# AIM
Copy out the lines starting with the line with "The image size" and going on through the end of the records, changing "magnifier icon" to "search icon" and keeping everything else the same. Leave the pictures out.

# EXERCISE INPUTS
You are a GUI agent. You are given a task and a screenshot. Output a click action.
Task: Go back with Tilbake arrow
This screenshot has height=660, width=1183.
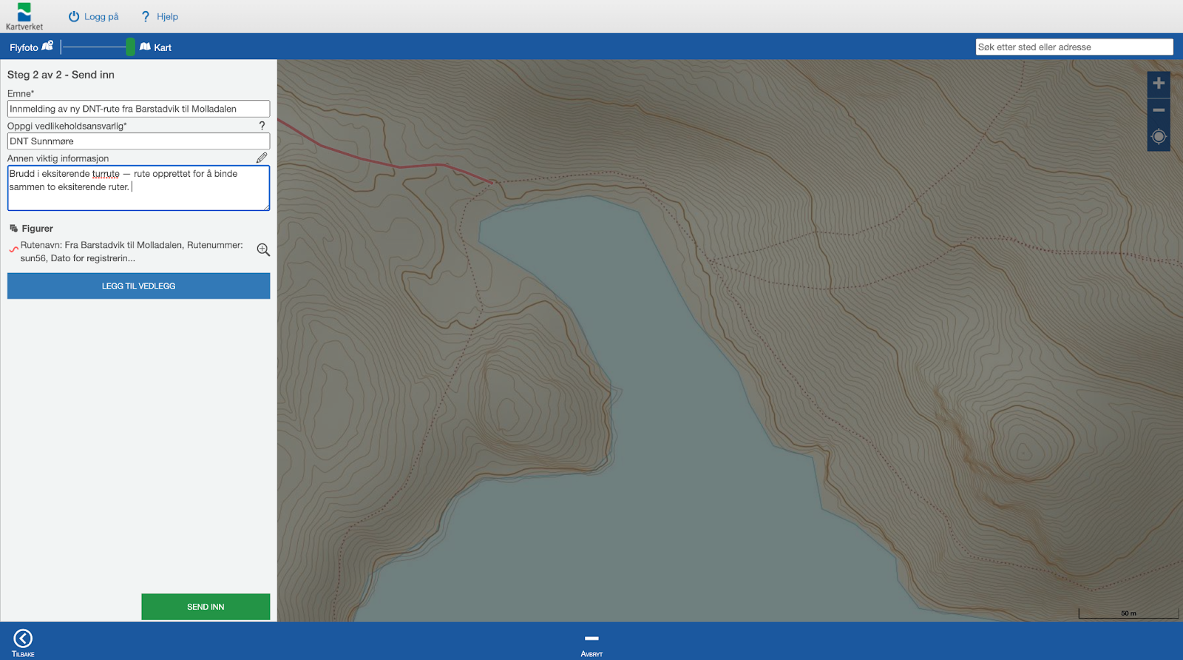click(23, 639)
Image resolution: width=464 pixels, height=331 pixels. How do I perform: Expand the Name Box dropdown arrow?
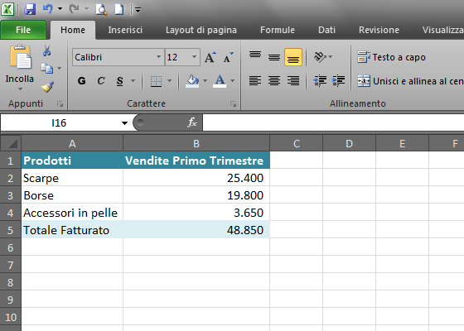(x=124, y=123)
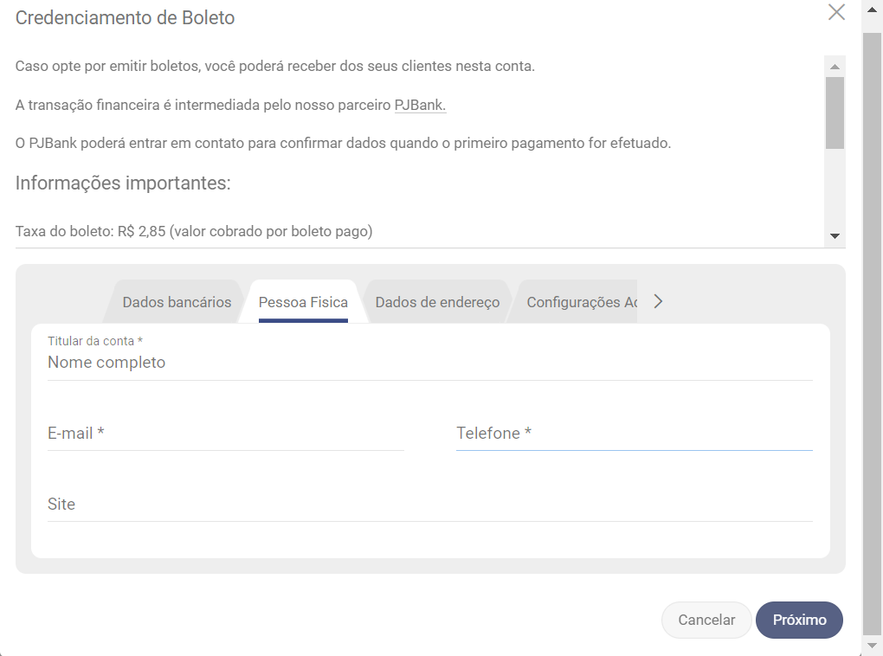Screen dimensions: 883x656
Task: Go to the Dados de endereço tab
Action: 437,302
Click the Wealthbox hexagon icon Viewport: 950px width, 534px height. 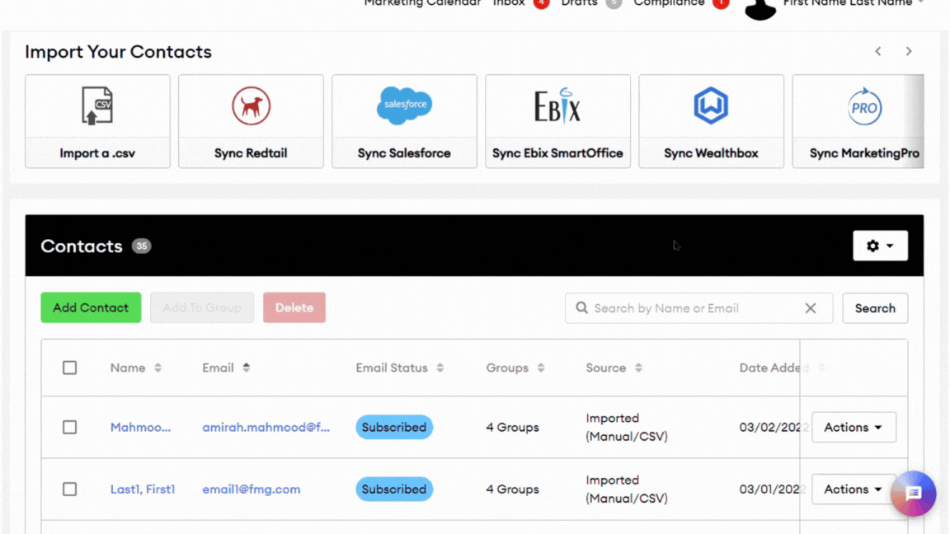tap(710, 106)
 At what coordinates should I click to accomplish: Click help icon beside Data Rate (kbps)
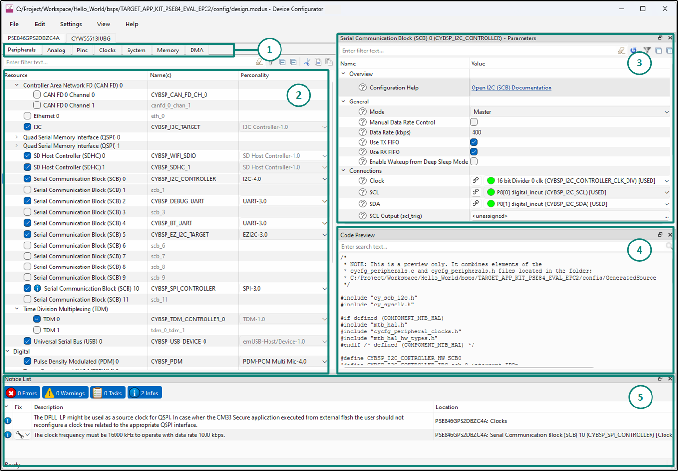point(363,132)
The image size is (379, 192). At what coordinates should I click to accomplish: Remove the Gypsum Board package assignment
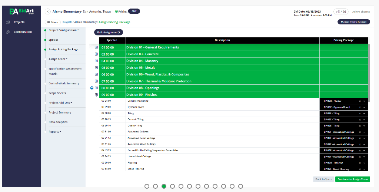click(360, 108)
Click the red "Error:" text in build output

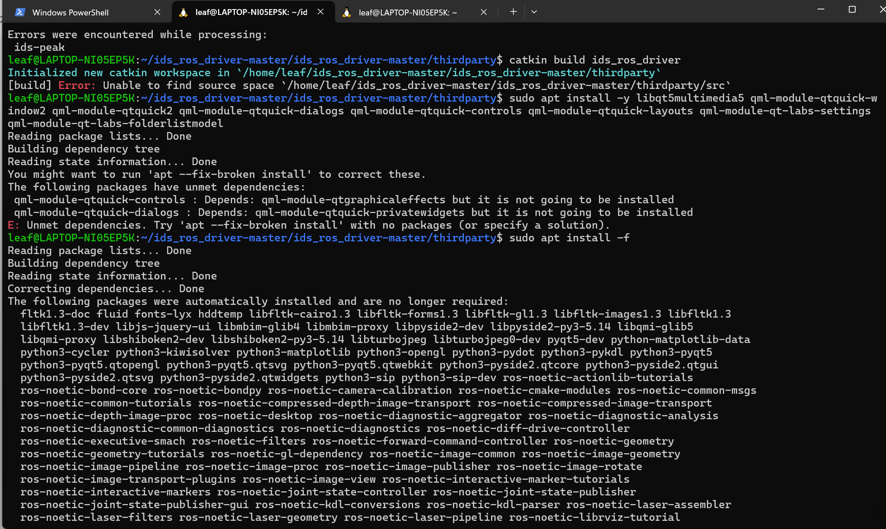click(77, 85)
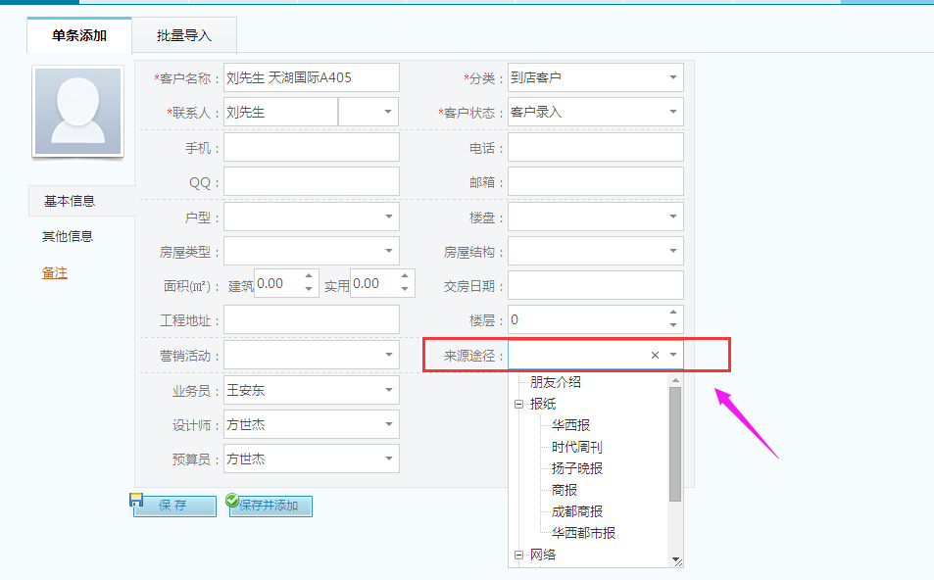934x580 pixels.
Task: Switch to the 批量导入 tab
Action: tap(183, 36)
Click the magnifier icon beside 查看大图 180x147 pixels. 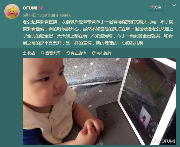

# TASK RESPONSE
The image size is (379, 192). At what coordinates should I click to accomplish: Remove the Gypsum Board package assignment
click(360, 108)
Click the red "Error:" text in build output

click(77, 85)
934x580 pixels.
Task: Switch to the 批量导入 tab
Action: tap(183, 36)
Click the search icon beside 查看大图 180x147 pixels. 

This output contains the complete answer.